Web 2.0 of Opportunities: Viral Marketing in Social Media These examples of social targeting pinpoint the direction that marketing in social media can take. Rather than being an advertising distribution system, Beacon is a viral marketing tool that lets community members know what their co-members have purchased. In other words, with the Beacon system, the consumer, through the publication of his/her purchasing decision, assumes the role of an influencer. Subramani and Rajagopalan (2003) suggest that consumers may assume such a role either passively or actively. In the passive form, the consumer spreads the word simply by using or purchasing a product (as is the case when an e-mail from a Blackberry user contains a message saying the e-mail was sent using a Blackberry account). On the other hand, active viral marketing requires that consumers participate in the message dissemination process by contacting other potential customers (Clow & Baack, 2007). An important criticism of passive viral marketing systems in social media is that they fail to utilize an important characteristic of Web 2.0 in general and social media in particular. Instead of being a passive consumer of readily available content, Web 2.0 users are participants in both the creation and dissemination of content. Accordingly, despite utilizing social graphs to target messages more effectively, the “your friend just bought this book from Amazon.com” message is nevertheless an advertising method that affords the consumer very little power as a potential source of influence (Anderson, 2006; Windley, 2007). Considered from this perspective, a more appropriate way of utilizing the viral potential of social media users is to invite them to actively participate in promoting the product.
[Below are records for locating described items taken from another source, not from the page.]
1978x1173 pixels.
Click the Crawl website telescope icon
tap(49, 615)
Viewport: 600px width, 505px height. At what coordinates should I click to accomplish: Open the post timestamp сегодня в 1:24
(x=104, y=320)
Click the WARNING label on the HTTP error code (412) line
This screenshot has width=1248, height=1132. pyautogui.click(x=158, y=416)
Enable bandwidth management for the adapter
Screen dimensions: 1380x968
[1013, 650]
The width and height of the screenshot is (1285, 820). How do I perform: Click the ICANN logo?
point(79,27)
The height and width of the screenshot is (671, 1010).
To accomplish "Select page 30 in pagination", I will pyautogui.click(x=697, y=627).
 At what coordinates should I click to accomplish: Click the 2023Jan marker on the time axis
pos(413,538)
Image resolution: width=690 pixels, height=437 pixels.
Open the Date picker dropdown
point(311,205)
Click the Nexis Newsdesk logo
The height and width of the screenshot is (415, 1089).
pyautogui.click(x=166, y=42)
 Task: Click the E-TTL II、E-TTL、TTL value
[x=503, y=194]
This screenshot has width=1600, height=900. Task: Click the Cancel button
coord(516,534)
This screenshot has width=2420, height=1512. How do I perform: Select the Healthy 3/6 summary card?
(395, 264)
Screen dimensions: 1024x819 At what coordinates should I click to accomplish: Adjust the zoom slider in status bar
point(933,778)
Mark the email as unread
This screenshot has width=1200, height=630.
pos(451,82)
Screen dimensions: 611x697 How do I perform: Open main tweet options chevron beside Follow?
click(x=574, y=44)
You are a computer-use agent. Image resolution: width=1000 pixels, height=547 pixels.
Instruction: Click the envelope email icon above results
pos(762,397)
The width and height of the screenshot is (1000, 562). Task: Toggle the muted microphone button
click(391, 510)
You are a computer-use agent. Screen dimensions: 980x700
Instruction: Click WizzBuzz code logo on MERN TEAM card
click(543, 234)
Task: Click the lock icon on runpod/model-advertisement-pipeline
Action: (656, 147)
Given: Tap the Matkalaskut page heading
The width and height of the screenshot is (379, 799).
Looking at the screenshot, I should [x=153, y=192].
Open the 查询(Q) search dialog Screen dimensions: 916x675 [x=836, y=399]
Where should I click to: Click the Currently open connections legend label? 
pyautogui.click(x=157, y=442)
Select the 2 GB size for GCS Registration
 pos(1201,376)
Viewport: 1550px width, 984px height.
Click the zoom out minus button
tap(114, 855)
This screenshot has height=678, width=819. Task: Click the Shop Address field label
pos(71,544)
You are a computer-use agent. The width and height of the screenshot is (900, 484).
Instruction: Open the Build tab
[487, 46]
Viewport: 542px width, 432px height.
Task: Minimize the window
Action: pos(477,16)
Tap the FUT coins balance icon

First, existing research shows that close to a quarter of users of online social networks, such as Facebook, use

Social Media Marketing

these sites to influence other users (Webb, 2007). Second, as evidenced by Facebook users’ negative reaction to Beacon, social network sites are relatively intimate environments and advertising intrusion (especially given an overall mistrust for advertising messages) is not welcome (Clemons, Barnett, & Appadurai, 2007; Gillin, 2007; Hall, 2007). In contrast, 94% of online social network users find product recommendations from friends to be at least very worthwhile to listen to (MacKeltworth, 2007). This finding is not surprising since recommendations coming from friends, family members, or colleagues are more likely to be trustworthy and relevant to one’s needs (Clemons et al., 2007). In fact, according to a recent survey, along with the reputation of the manufacturer, recommendations from friends and family members are the biggest factor that influences purchasing decisions made by individuals (Klaassen & Creamer, 2007). Third, thanks to synchronous connections between multiple users, a computer-mediated word of mouth can reach a larger number of people than word of mouth in the brick and mortar world. As briefly mentioned before, in addition to these three important advantages of inviting social media users to actively disseminate marketing messages, product information, or recommendations, social media also provide marketers with an unprecedented capability to identify the individuals who would be the best candidates in a social network to act as viral marketers. Domingos (2005) suggests that in addition to actually liking a product, a suitable viral marketing candidate should have high connectivity and should be powerful as a source of influence. Using social network analyses (Hanneman & Riddle, 2005; Scott, 2000; Wasserman & Faust, 1995), data regarding personal affiliations and social network memberships can be utilized to identify opinion leaders (“hubs”) who are central to and powerful in a given network. Recently, there have been several attempts to apply social network analysis to social media to

identify social network influencers. For example, Spertus, Sahami, and Büyükkökten (2005) used network data from Orkut.com to identify members who could be used to recommend new communities to users. Similarly, in a study of Flickr and Yahoo360 networks, Kumar, Novak and Tomkins (2006) were able to distinguish between passive users and active inviters that contributed to the extension of the network. And recently, MySpace announced that it is constructing an “influencer” option for advertisers who could be interested in reaching users with active and large networks. To identify potential influencers, MySpace will use data regarding users’ group memberships and interests, their friends’ interests, level of network activity in a given network and other factors (Morrissey, 2007).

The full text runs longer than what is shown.